Lire ou écrire sur les livres, il faut choisir… et quand on aime lire de gros livres, il faut vraiment choisir. Donc, en guise d’entracte, un extrait des délicieuses Histoires naturelles de Jules Renard (une merveille) :
La vache
Las de chercher, on a fini par ne pas lui donner de nom. Elle s’appelle simplement « la vache » et c’est le nom qui lui va le mieux.

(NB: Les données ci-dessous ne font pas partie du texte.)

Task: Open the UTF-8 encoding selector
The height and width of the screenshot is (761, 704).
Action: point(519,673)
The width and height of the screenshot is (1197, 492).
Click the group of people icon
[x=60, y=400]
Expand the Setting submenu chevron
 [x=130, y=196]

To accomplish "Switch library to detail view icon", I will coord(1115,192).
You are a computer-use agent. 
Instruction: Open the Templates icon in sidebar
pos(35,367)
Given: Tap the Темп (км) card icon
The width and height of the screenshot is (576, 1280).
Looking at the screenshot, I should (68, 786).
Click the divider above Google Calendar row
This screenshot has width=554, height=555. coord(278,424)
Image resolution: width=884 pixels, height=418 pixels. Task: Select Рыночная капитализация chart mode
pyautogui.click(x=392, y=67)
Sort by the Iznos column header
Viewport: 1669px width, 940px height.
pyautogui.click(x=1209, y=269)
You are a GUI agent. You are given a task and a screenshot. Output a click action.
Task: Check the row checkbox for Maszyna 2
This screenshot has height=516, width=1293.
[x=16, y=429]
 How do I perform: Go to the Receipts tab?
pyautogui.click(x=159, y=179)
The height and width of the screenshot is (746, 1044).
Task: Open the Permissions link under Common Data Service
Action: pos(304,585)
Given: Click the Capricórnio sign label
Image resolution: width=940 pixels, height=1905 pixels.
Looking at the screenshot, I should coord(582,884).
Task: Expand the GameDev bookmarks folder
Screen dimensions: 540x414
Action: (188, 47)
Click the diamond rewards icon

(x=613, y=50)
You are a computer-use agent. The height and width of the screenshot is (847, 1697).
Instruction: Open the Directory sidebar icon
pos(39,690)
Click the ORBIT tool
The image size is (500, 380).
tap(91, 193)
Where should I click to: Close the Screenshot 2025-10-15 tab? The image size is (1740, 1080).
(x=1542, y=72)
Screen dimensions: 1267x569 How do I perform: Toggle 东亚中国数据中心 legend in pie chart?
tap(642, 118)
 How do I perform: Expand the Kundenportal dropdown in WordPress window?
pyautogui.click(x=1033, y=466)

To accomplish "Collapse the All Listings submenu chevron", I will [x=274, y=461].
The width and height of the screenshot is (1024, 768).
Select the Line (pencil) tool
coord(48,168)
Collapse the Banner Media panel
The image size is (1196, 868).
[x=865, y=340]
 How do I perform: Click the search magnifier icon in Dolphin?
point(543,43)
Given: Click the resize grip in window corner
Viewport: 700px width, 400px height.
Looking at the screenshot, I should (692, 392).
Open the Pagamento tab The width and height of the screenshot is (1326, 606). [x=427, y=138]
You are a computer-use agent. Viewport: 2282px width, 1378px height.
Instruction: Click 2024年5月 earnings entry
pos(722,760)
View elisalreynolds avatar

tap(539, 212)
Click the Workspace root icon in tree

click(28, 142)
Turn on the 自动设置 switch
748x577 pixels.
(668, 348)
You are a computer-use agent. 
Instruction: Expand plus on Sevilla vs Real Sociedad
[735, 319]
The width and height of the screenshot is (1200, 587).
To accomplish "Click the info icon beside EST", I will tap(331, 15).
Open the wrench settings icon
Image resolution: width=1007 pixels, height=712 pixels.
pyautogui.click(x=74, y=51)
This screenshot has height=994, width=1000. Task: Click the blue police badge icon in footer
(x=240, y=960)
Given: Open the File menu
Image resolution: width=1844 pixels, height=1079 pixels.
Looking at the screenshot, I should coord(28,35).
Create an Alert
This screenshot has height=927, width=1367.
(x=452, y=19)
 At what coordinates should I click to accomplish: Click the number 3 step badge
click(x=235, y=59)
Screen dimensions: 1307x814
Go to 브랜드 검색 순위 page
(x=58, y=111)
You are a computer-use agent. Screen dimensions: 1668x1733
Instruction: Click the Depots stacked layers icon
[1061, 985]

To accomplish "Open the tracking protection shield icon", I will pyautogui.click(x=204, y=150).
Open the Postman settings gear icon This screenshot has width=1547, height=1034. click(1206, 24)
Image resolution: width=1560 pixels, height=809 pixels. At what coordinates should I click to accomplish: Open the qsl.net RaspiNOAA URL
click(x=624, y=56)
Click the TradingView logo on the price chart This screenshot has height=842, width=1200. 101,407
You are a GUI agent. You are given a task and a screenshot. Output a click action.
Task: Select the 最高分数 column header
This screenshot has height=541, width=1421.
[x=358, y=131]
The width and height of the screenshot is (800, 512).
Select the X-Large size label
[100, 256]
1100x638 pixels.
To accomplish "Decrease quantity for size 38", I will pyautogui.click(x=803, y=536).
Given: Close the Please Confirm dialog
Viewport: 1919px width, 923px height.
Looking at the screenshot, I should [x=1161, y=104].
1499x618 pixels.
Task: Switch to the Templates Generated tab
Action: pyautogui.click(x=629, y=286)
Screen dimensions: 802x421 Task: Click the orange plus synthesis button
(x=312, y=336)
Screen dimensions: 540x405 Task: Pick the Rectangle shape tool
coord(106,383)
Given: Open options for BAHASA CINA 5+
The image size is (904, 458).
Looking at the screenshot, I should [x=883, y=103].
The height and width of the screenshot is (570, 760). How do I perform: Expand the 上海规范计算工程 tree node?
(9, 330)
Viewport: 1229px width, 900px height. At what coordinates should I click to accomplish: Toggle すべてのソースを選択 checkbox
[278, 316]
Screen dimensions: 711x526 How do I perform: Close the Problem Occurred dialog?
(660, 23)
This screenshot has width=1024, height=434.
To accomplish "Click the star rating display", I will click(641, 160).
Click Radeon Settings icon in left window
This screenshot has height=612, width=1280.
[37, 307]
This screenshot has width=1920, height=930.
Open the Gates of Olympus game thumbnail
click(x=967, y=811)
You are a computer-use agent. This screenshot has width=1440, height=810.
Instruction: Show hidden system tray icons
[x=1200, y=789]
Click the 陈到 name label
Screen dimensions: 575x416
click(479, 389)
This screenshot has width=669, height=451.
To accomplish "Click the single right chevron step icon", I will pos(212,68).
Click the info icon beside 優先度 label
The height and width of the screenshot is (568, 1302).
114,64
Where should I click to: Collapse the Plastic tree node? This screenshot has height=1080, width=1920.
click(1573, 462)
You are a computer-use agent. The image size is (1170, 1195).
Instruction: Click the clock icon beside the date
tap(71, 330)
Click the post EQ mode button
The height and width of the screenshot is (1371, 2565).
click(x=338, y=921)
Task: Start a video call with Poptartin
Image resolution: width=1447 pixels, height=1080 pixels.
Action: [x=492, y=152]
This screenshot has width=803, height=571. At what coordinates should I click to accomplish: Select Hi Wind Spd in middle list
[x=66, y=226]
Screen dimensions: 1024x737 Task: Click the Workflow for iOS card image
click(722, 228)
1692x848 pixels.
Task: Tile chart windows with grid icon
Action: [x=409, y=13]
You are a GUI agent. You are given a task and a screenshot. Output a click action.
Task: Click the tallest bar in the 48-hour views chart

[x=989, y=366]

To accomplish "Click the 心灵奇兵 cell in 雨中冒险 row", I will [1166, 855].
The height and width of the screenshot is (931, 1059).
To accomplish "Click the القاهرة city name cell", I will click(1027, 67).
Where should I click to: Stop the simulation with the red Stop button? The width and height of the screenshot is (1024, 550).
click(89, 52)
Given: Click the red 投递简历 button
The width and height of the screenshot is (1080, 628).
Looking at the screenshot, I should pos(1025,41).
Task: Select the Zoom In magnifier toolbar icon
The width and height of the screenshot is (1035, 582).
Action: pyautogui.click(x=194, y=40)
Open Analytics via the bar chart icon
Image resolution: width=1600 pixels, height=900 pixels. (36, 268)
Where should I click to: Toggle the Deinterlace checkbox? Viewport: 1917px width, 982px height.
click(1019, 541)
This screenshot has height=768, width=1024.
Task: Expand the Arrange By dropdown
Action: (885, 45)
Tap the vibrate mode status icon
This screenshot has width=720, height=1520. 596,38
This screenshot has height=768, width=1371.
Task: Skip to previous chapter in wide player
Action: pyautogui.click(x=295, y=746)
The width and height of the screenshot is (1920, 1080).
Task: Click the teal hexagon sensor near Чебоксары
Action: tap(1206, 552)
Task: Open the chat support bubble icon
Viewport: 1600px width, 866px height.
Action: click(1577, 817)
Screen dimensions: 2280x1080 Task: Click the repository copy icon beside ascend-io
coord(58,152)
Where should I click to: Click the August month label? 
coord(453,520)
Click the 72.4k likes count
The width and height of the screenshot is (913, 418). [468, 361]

D’ailleurs, qu’importe, pourvu qu’elle mange !
Or, l’herbe fraîche, le foin sec, les légumes, le grain et même le pain et le sel, elle a tout à discrétion, et elle mange de tout, tout le temps, deux fois, puisqu’elle rumine.
Dès qu’elle m’a vu, elle accourt d’un petit pas léger, en sabots fendus, la peau bien tirée sur ses pattes comme un bas blanc, elle arrive certaine que j’apporte quelque chose qui se mange. Et l’admirant chaque fois, je ne peux que lui dire : Tiens, mange !
(…) Quoiqu’elle vive seule, l’appétit l’empêche de s’ennuyer. Il est rare qu’elle beugle de regret au souvenir vague de son dernier veau. Mais elle aime les visites, accueillante avec ses cornes relevées sur le front, et ses lèvres affriandées d’où pendent un fil d’eau et un brin d’herbe.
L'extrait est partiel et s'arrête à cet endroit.